◆ **GIVEN DATA**
====================
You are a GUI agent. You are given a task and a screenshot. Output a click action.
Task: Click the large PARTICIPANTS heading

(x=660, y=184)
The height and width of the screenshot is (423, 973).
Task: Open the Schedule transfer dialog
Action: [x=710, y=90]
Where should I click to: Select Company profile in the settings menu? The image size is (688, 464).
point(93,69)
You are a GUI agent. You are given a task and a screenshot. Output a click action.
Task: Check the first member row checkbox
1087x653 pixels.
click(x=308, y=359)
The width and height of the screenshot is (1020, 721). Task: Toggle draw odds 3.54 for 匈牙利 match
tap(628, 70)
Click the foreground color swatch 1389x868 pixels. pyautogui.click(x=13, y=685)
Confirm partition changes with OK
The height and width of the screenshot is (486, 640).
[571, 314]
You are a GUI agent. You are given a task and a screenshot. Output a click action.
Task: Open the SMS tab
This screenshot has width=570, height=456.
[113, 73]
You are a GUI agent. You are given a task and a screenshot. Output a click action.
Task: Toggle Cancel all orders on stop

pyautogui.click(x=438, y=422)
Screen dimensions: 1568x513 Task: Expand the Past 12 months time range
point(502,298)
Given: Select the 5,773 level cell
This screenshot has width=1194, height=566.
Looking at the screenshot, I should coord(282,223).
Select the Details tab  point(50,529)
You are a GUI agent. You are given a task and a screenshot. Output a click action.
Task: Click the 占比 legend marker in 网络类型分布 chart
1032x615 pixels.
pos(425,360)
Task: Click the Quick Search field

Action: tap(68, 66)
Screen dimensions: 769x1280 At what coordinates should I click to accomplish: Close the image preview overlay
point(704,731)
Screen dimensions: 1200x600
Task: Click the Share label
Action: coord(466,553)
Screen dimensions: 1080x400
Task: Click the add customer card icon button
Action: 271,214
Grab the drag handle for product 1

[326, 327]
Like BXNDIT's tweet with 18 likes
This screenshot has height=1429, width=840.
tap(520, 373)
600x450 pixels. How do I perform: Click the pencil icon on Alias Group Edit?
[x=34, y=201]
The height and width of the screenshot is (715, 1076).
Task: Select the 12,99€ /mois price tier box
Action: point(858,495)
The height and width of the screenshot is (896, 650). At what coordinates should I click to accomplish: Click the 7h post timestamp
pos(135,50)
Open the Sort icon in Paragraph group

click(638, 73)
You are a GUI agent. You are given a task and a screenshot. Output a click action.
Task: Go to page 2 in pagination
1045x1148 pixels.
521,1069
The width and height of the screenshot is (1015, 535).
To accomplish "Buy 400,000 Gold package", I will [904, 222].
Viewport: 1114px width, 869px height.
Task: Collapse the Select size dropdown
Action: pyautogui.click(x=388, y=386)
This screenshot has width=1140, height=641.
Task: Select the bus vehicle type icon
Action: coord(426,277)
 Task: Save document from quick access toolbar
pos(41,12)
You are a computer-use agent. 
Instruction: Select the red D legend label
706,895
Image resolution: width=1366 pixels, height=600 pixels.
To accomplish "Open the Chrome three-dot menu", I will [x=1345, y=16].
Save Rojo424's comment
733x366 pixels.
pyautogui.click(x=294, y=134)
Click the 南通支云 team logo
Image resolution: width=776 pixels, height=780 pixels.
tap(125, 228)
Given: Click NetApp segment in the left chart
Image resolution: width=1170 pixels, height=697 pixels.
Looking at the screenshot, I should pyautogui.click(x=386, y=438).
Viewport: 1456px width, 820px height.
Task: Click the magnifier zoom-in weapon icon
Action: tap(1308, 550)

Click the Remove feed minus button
====================
◆ **TASK DETAILS**
A word-for-word transcription of the data above is required.

◆ **RESPONSE TO THE TASK**
You are a GUI agent. You are given a task and a screenshot. Output a click action.
Task: Click the large PARTICIPANTS heading

(x=660, y=184)
The height and width of the screenshot is (423, 973).
Task: Open the Schedule transfer dialog
Action: [x=710, y=90]
Where should I click to: Select Company profile in the settings menu? The image size is (688, 464).
point(93,69)
You are a GUI agent. You are given a task and a screenshot. Output a click action.
Task: Check the first member row checkbox
1087x653 pixels.
click(x=308, y=359)
The width and height of the screenshot is (1020, 721). Task: Toggle draw odds 3.54 for 匈牙利 match
tap(628, 70)
Click the foreground color swatch 1389x868 pixels. pyautogui.click(x=13, y=685)
Confirm partition changes with OK
The height and width of the screenshot is (486, 640).
[571, 314]
You are a GUI agent. You are given a task and a screenshot. Output a click action.
Task: Open the SMS tab
This screenshot has width=570, height=456.
[113, 73]
You are a GUI agent. You are given a task and a screenshot. Output a click action.
Task: Toggle Cancel all orders on stop

pyautogui.click(x=438, y=422)
Screen dimensions: 1568x513 Task: Expand the Past 12 months time range
point(502,298)
Given: Select the 5,773 level cell
This screenshot has width=1194, height=566.
Looking at the screenshot, I should coord(282,223).
Select the Details tab  point(50,529)
You are a GUI agent. You are given a task and a screenshot. Output a click action.
Task: Click the 占比 legend marker in 网络类型分布 chart
1032x615 pixels.
pos(425,360)
Task: Click the Quick Search field

Action: tap(68, 66)
Screen dimensions: 769x1280 At what coordinates should I click to accomplish: Close the image preview overlay
point(704,731)
Screen dimensions: 1200x600
Task: Click the Share label
Action: coord(466,553)
Screen dimensions: 1080x400
Task: Click the add customer card icon button
Action: 271,214
Grab the drag handle for product 1

[326, 327]
Like BXNDIT's tweet with 18 likes
This screenshot has height=1429, width=840.
tap(520, 373)
600x450 pixels. How do I perform: Click the pencil icon on Alias Group Edit?
[x=34, y=201]
The height and width of the screenshot is (715, 1076).
Task: Select the 12,99€ /mois price tier box
Action: point(858,495)
The height and width of the screenshot is (896, 650). At what coordinates should I click to accomplish: Click the 7h post timestamp
pos(135,50)
Open the Sort icon in Paragraph group

click(638, 73)
You are a GUI agent. You are given a task and a screenshot. Output a click action.
Task: Go to page 2 in pagination
1045x1148 pixels.
521,1069
The width and height of the screenshot is (1015, 535).
To accomplish "Buy 400,000 Gold package", I will [904, 222].
Viewport: 1114px width, 869px height.
Task: Collapse the Select size dropdown
Action: pyautogui.click(x=388, y=386)
This screenshot has width=1140, height=641.
Task: Select the bus vehicle type icon
Action: coord(426,277)
 Task: Save document from quick access toolbar
pos(41,12)
You are a computer-use agent. 
Instruction: Select the red D legend label
706,895
Image resolution: width=1366 pixels, height=600 pixels.
To accomplish "Open the Chrome three-dot menu", I will [x=1345, y=16].
Save Rojo424's comment
733x366 pixels.
pyautogui.click(x=294, y=134)
Click the 南通支云 team logo
Image resolution: width=776 pixels, height=780 pixels.
tap(125, 228)
Given: Click NetApp segment in the left chart
Image resolution: width=1170 pixels, height=697 pixels.
Looking at the screenshot, I should pyautogui.click(x=386, y=438).
Viewport: 1456px width, 820px height.
Task: Click the magnifier zoom-in weapon icon
Action: tap(1308, 550)

Click the Remove feed minus button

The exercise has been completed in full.